Hi all,
I'm quite new to Swing & Java and I'm seeing behaviour which I cannot explain when the enter key is held down repeatedly triggering a JButton (Windows L&F). There's obviously some gap in my understanding here and I would like to understand why this is happening. I've knocked up a demo to illustrate what I'm seeing below. I've got a function, which is called by a JButton. This function first calls JOptionPane.showInputDialog and then sleeps for 200ms. At the beginning and end of the function I print a line to the console to state that the function has entered and exited.
If I
hold the "Enter" key down then the button is triggered and the JOptionPane dialog's button is then triggered (closing the dialog). The button is then triggered again and so on. This happens repeatedly ad infinitum.I expected that the button press would be called from the EDT and would finish executing before being called again. Because of this I would expect the output from the lines printed to look like this:
Entered function
Leaving function
Entered function
Leaving function
Entered function
Leaving function
Entered function
Leaving function
Entered function
Leaving function
and never like this
Entered function
Entered function
Entered function
Leaving function
Leaving function
Leaving function
The latter is what I'm seeing. When I hold the "Enter" key down and then release it sometimes I even get multiple instances of the JOptionPane dialog open. Please try it with the code below - hold enter for a few seconds and then release it, if the timing is right then there will be a JOptionPane open. Move or close the JOptionPane and sometimes there is another behind it.
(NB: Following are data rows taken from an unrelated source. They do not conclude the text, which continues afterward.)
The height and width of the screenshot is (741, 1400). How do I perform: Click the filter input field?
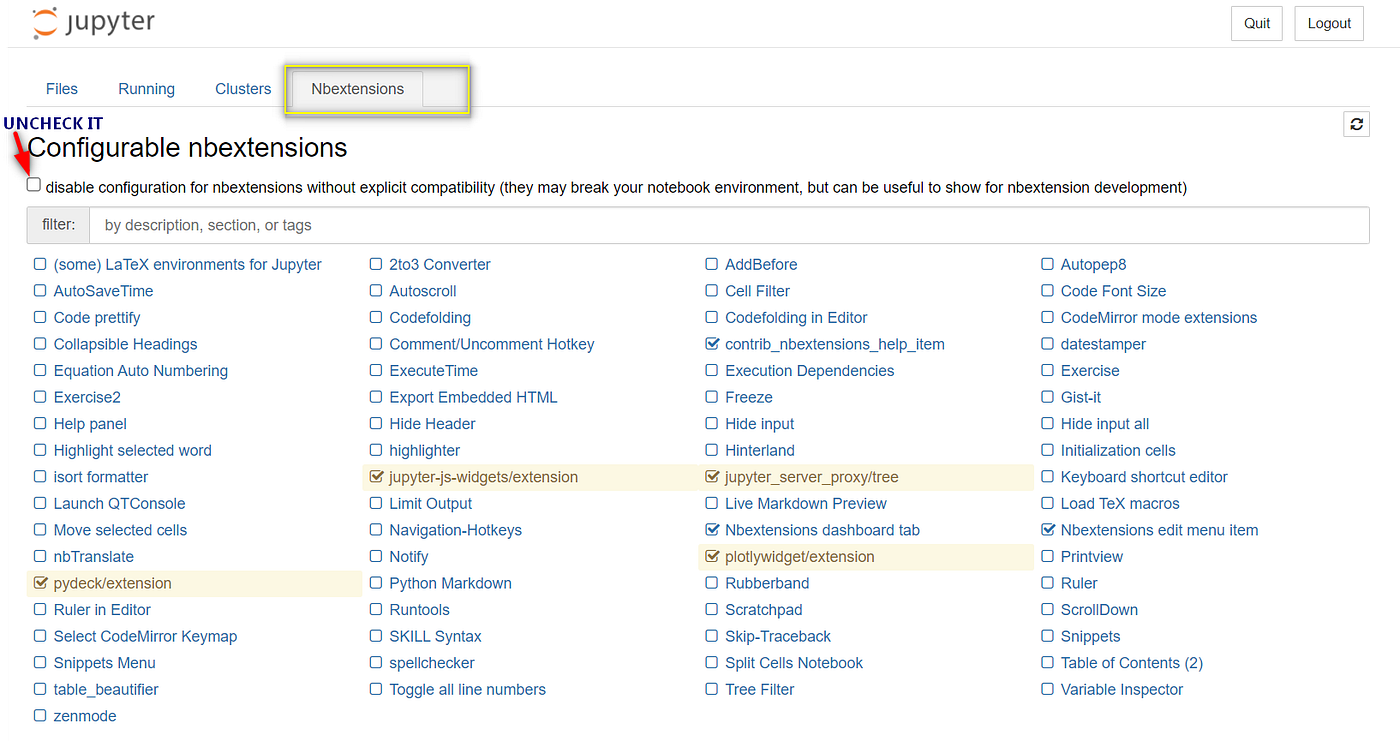click(x=700, y=224)
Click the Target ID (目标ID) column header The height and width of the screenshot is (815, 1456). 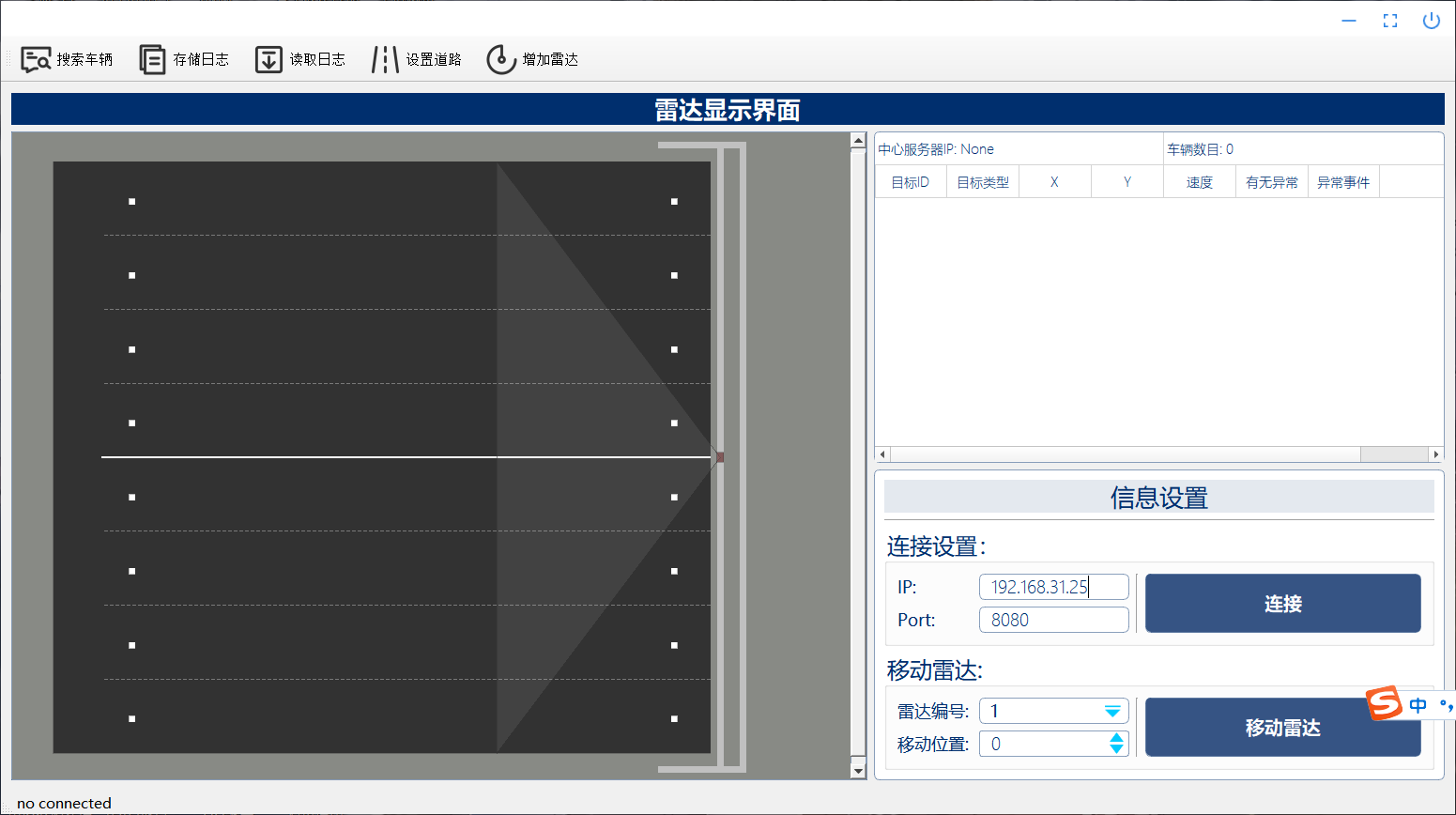coord(910,182)
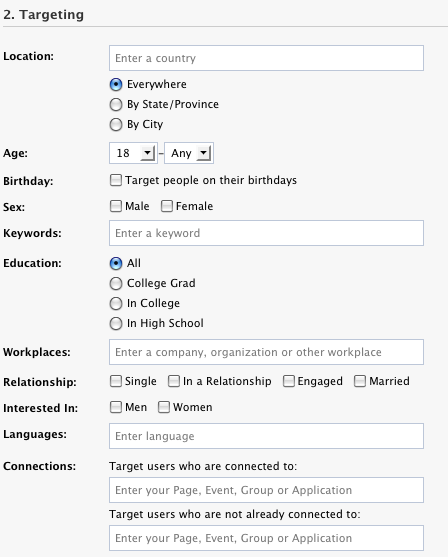Click the Workplaces input field
448x557 pixels.
tap(266, 352)
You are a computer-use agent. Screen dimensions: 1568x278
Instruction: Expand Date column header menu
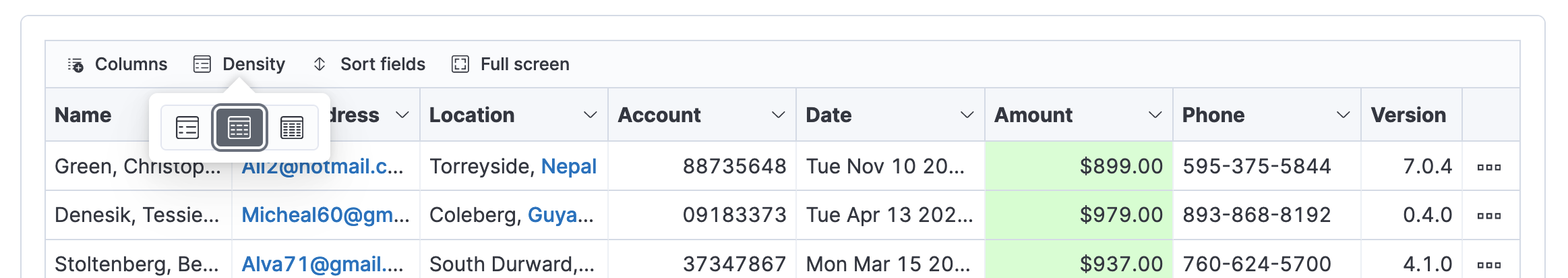967,115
The button press function is being called reentrantly by the EDT. This is shown by the stacktrace below.
In an attempt to stop this, I then wrapped the function it with a synchronized(this) block. This made no difference at all. I presume this is because the function is being called reentrantly by a single thread (the EDT) and java synchronization allows a thread to acquire a lock that it already owns.
There's a stacktrace below which shows:
1. the buttonActionPerformed function being invoked on the EDT
2. JOptionPane showInputDialog being called
3. another event being processed on the EDT
4. buttonActionPerformed being invoked again.
Perhaps cached button action events are being dispatched when the JOptionPane.showInputDialog function executes?
I've tried this with java 6 updates 2, 3 & 13.
If anyone could point out the error of my ways it would be appreciated :) Surely there is a way to prevent this occuring?
at Demo.buttonActionPerformed(Demo.java:64)
at Demo.access$000(Demo.java:10)
at Demo$2.actionPerformed(Demo.java:36)
at javax.swing.AbstractButton.fireActionPerformed(AbstractButton.java:1995)
at javax.swing.AbstractButton$Handler.actionPerformed(AbstractButton.java:2318)
at javax.swing.DefaultButtonModel.fireActionPerformed(DefaultButtonModel.java:387)
<snip>
at java.awt.Dialog$1.run(Dialog.java:1039)
at java.awt.Dialog$3.run(Dialog.java:1091)
at java.security.AccessController.doPrivileged(Native Method)
at java.awt.Dialog.show(Dialog.java:1089)
at javax.swing.JOptionPane.showInputDialog(JOptionPane.java:566)
at javax.swing.JOptionPane.showInputDialog(JOptionPane.java:508)
at Demo.buttonActionPerformed(Demo.java:65)
at Demo.access$000(Demo.java:10)
at Demo$2.actionPerformed(Demo.java:36)
at javax.swing.AbstractButton.fireActionPerformed(AbstractButton.java:1995)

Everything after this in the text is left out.